Tuesday, September 26, 2006


In the classical view, one of the big drives in evolution has been getting enough energy for the organism. If you can't get enough food, you die. Of course, other things are bad for your fitness, too, like getting eaten or not finding a mate. But your energy input also limits your other qualities. Organisms have to balance their energy investment between muscles, brains, reproduction, and other things. If you had enough energy, you could outrun all your predators and prey, develop elaborate mate-attraction anatomy, develop super sensory organs to hyper-process every modality, and not have to compromise anything.

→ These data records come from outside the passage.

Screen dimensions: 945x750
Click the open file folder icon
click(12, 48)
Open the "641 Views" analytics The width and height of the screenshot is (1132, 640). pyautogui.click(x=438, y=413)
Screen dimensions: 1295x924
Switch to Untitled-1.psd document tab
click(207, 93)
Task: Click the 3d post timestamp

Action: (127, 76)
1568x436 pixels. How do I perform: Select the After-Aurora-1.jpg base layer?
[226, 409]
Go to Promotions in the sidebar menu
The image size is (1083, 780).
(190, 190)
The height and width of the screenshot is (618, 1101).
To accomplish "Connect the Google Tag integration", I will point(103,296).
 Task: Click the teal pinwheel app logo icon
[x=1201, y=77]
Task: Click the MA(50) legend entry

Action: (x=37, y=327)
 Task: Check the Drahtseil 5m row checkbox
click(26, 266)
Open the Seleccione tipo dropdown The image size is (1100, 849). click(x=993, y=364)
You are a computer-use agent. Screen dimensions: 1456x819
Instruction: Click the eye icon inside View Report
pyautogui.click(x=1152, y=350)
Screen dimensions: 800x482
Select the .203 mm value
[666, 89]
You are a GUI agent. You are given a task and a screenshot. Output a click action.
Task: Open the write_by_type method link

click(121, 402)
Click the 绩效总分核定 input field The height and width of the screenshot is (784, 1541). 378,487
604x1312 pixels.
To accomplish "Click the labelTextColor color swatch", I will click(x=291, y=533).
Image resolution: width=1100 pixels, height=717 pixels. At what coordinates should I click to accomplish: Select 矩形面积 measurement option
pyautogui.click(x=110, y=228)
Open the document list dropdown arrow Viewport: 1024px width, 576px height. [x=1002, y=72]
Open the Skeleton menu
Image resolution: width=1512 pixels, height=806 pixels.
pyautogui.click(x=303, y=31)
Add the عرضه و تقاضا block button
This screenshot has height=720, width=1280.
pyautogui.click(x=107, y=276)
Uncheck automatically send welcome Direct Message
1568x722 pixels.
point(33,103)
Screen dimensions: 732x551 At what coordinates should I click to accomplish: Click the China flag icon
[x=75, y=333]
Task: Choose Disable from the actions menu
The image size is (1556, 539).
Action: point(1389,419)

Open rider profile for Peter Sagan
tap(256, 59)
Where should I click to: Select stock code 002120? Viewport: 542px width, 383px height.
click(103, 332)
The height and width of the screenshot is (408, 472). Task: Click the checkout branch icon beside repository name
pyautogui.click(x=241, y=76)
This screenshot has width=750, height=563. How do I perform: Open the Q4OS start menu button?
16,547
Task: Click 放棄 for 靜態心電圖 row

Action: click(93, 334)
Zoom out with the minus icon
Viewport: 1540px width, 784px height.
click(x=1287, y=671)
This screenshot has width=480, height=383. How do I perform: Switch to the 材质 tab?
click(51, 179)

Nowadays, humans in the developed world essentially have access to unlimited food. The problem is that our biology doesn't know what to do with all that energy. Enzymes have ranges of substrate concentrations that they work in; gene transcription has programmed ranges of outputs; and most importantly, the structure doesn't exist to use the energy. For example, if you could always count on plenty of ATP being available in the cell, you could manufacture a new protein that would do something awesome (like shooting X-ray beams to kill enemies).

Throwing a lot of energy at a system doesn't immediately make it work better. All it does is provide a level of support so if the system invents a new structure that requires energy, that structure won't necessarily fail.

Same with people. You can't improve people by immersing them in love; but if you do provide that energy, they won't be clobbered down when they let go of some of their defenses.